Wbrew temu, co mogłaby mówić nazwa, ciasteczka owsiano-czekoladowe, na które zaraz podam przepis, wcale nie wywodzą się z Ameryki, tylko z naszych, podlaskich Łap. Wynalazła je i opatentowała mama wspaniałego biegacza Darka (kto ciekawski, niech zajrzy: http://biegajsercem.blogspot.com/2014/01/apy-na-czterech-nogach.html). Ciasteczka te posiadają wszystkie zalety szybkiej sportowej przekąski: są energetyczne, lekkie, stosunkowo zdrowe, a przede wszystkim wspaniale smakują. Ja w każdym razie od pierwszego kęsa zachwyciłem się nimi i od razu poprosiłem panią Strychalską o przepis.
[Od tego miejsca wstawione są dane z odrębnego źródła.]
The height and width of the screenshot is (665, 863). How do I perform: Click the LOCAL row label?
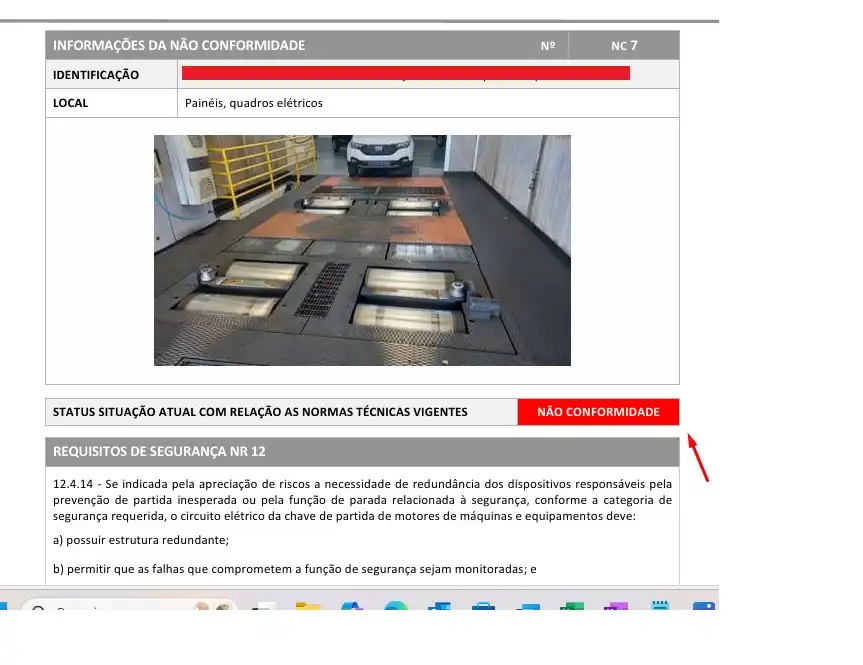pos(71,103)
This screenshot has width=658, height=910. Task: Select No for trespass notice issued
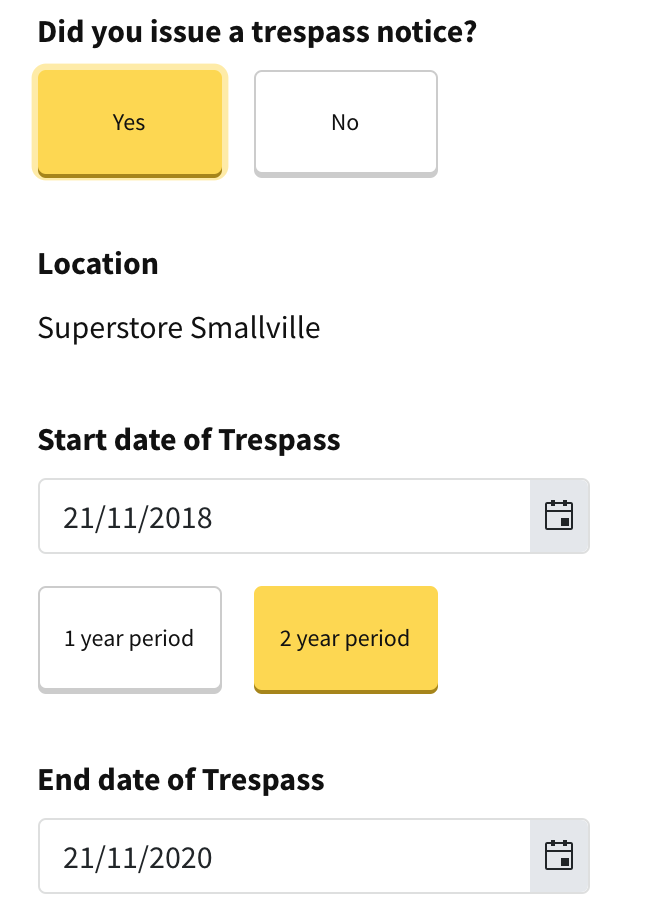(x=346, y=122)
Ku mojej radości, nie dość, że go dostałem, to jeszcze został spisany na bezcennym pergaminie przypominającym o największej biegowej przygodzie Darka (http://biegajsercem.blogspot.com/2013/12/superdarek.html).
Składniki:
2 czekolady gorzkie
1 kostka masła
1 szklanka mąki
2 szklanki płatków owsianych (całe płatki!)
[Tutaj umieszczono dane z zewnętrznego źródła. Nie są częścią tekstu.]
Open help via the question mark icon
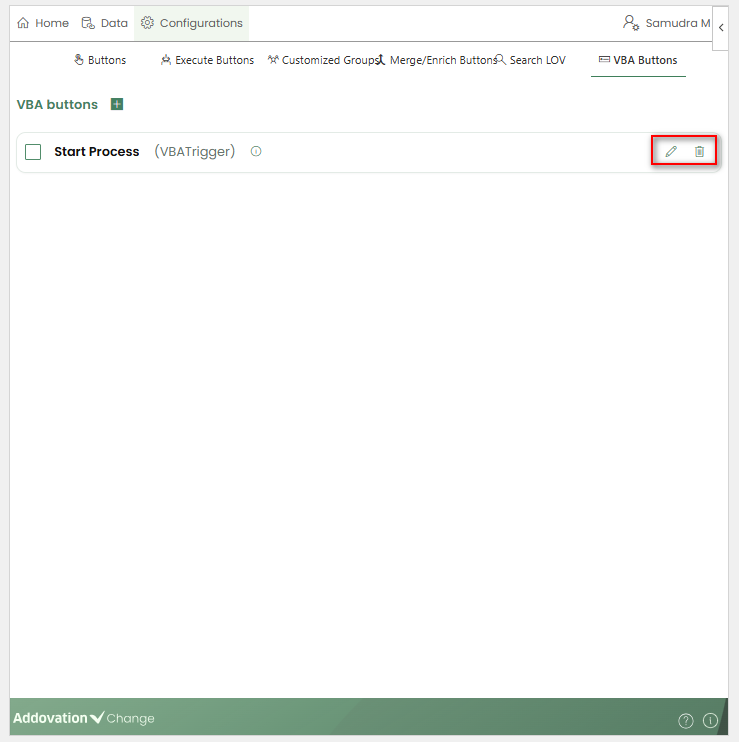The height and width of the screenshot is (742, 739). [686, 720]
1 szklanka cukru (białego, brązowego, ksylitolu lub innego)
2 jajka
1 łyżeczka proszku do pieczenia (ja daję pół)
dużo bakalii (rodzynki, żurawina, płatki migdałów, orzechy włoskie, nerkowce, pestki dyni, sezam, siemię lniane etc.)
Wykonanie:
1. jajka ubijamy z cukrem
2. dodajemy mąkę, płatki owsiane, proszek do pieczenia i bakalie
3. wszystko dokładnie mieszamy
4. na głębokiej patelni rozpuszczamy w gorącej kąpieli wodnej masło i czekolady (połamane na kawałki)
5. ogrzewamy na wolnym ogniu do całkowitego rozpuszczenia, nie przypalamy!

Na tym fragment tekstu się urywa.